Collected data
+++
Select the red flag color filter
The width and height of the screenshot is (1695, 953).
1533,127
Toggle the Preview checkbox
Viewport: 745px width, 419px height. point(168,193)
+++
• **Exercise instructions**: All lines from the one with "The width and" onward to the end of the records above should be repeated exactly, and only those lines.

• **Answer space**:
The width and height of the screenshot is (1695, 953).
1533,127
Toggle the Preview checkbox
Viewport: 745px width, 419px height. point(168,193)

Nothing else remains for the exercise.